Public education is a big part of the future of the United States. Ben Bernanke, PhD in economics from MIT, states that education is a key component of our economy: it supplies our economy with skilled individuals who could drive it as generations come and go. Richard Kahlenberg, a senior fellow at The Century Foundation, explains that education plays a key role in democracy: informed citizens make informed decisions. Even Brittany Liebenow believes in public education.
In recent years, as our debt grows and our economy fall into chaos, we found ourselves in a very incontinent position faced with an incontinent truth: the finitude of our budget. While Obama is pushing for education reforms (ESEA), the jurisdiction of public education ultimately lies with the states. Limited budget means that money for education is a zero-sum game. Fortunately for some, many states recognize the importance of education and decided to increase taxes in order to sustain funding for education. Unfortunately for the rest, other states are turning their backs on education and making cuts to public schools in order to sustain their budgets.
Unfortunately for us, Georgia is one of those latter states. The budget as of now is looking at more than 2 billion dollars cut from education. As a result, Fulton County has to cut out school sponsored activities and teachers. Things such as after school activities, music programs, clubs, sports are all at risk. More importantly is the latter: cutting out teachers. This would mean that the student teacher ratio would increase, which would means that the quality of education that each student gets would decrease. This also means that there will be less subject areas that would be taught in the schools; Fulton County Board of Education is specifically looking at subject areas that are not part of the core (required) education. This would mean that the flexibility of choosing high school courses is jeopardized.
This cut, for me, is ridiculously stupid for many reasons.
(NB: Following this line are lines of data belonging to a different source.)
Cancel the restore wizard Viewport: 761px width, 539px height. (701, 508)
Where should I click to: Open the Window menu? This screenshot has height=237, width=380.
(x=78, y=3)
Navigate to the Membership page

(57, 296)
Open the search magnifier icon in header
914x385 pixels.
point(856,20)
First reason is that there are states that we can model after to prevent these cuts. Other states increased tobacco taxes; I do not see why Georgia could not (unless Georgia is just afraid that people would stop smoking and become healthier if they did that, which is actually a possibility because according to PRNewswire, Georgia ranked dead last among the states in the area of smoking prevention). Second reason is that I can’t see why Georgia would put education so low on the priority list. Surely there are some other spending cuts that could be made. Third reason is that, well, the short term solution is sitting right in front of us; something like, I don’t know, 90 million dollars of stimulus fund. Fourth is that I do not understand why Georgia is so scare of raising taxes. First of all, raising certain taxes (such as tobacco taxes) is popular for the public, which means that, you know, they would pay and not complain.
As you can see, I am not amused by this decision by Georgia. Let’s just hope we could have something done to somehow change the government’s mind. We should also hope for the passage of the ESEA amendment.